Coconut-Smothered Black-Eyed Peas Curry

Coconut-Smothered Black-Eyed Peas Curry

Serves 4, as a main course
Dietary Vegetarian
Meal type Main Dish
Region Indian
From book Slightly adapated from 660 Curries
Coconut-smothered black-eyed peas curry is a healthy, vegetarian dish that's spicy and full of flavor. Serve with basmati rice and naan for a complete meal.

Ingredients

  • 1 cup dried black-eyed peas
  • 2 small red onions; 1 cut in half legnthwise and thinly sliced, 1 coarsely chopped
  • 4 fresh serrano chiles, stems removed; 2 cut in half legnthwise, 2 coarsely chopped (do not remove the seeds)
  • 1/2 cup shredded fresh coconut; or 1/4 cup shredded dried unsweetened coconut, reconstituted
  • 1 1/2 teaspoons salt
  • 1 teaspoon cumin seeds
  • 1/4 teaspoon ground turmeric
  • 2 tablespoons coconut oil or canola oil
  • 1 teaspoon black or yellow mustard seeds
  • 12 medium-sized to large curry leaves

Note

  • If you're pressed for time, you can speed up the process by using canned black-eyed peas (two 15 oz cans, drained and rinsed + 1 cup water) or frozen black-eyed peas (one 16-oz frozen package; heat according to the package instructions and make sure to retain 1 cup of the cooking liquid).

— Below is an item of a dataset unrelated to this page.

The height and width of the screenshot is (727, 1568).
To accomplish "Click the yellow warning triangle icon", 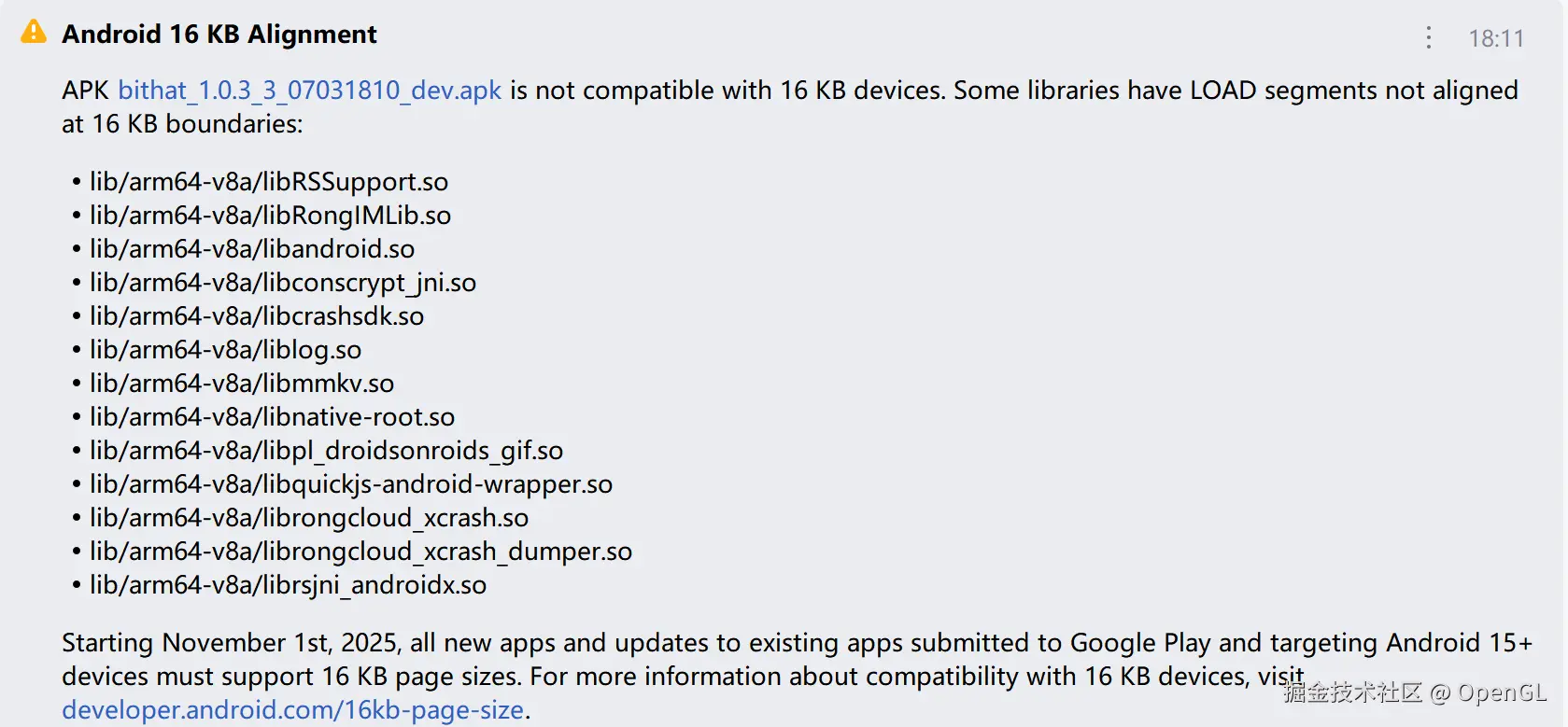I will (34, 33).
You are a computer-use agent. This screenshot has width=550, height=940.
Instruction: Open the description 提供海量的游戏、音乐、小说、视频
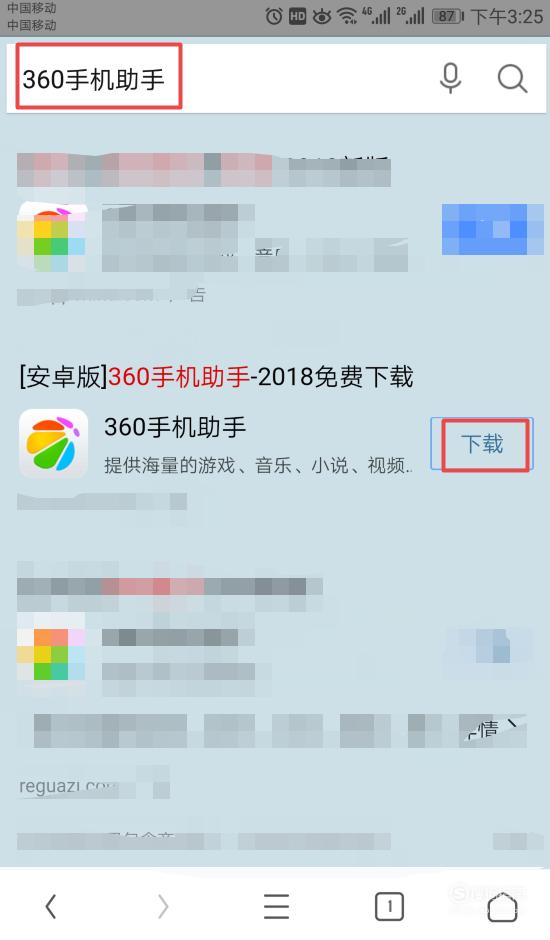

Then start on step 2 of the recipe.
  • To reconstitute the dry coconut, cover with 1/4 cup boiling water, set aside for 15 minutes, and then drain.

Directions

Step 1
Rinse the peas in water and drain. Place the black-eyed peas in a medium stockpot. Add 3 cups of water and bring to a boil. Add the sliced onion and the 2 halved chiles. Cover the pot and reduce the heat to medium low and cook the beans 1 hour.
Step 2
Meanwhile, pour 1/2 cup water into a blender jar, and add the chopped onion and the chopped chiles. Add the coconut, salt, cumin seeds, and turmeric. Puree, scraping the inside of the jar as needed. Set it aside until the black-eyed are done.
Step 3
Stir the coconut mixture into the black-eyed peas and simmer over medium-low heat, uncovered, stirring occasionally, until the flavors mingle, 5 to 10 minutes.
Step 4
Heat the oil in a small skillet over medium-high heat. Add the mustard seeds, cover the skillet, and cook until the seeds have stopped popping (not unlike popcorn), about 30 seconds. Remove the skillet from the heat and add the curry leaves--carefully, as they will spatter upon contact. Pour this aromatic oil mixture into the curry, and stir. Then, serve. Basmati rice and naan are perfect accompaniments to this curry.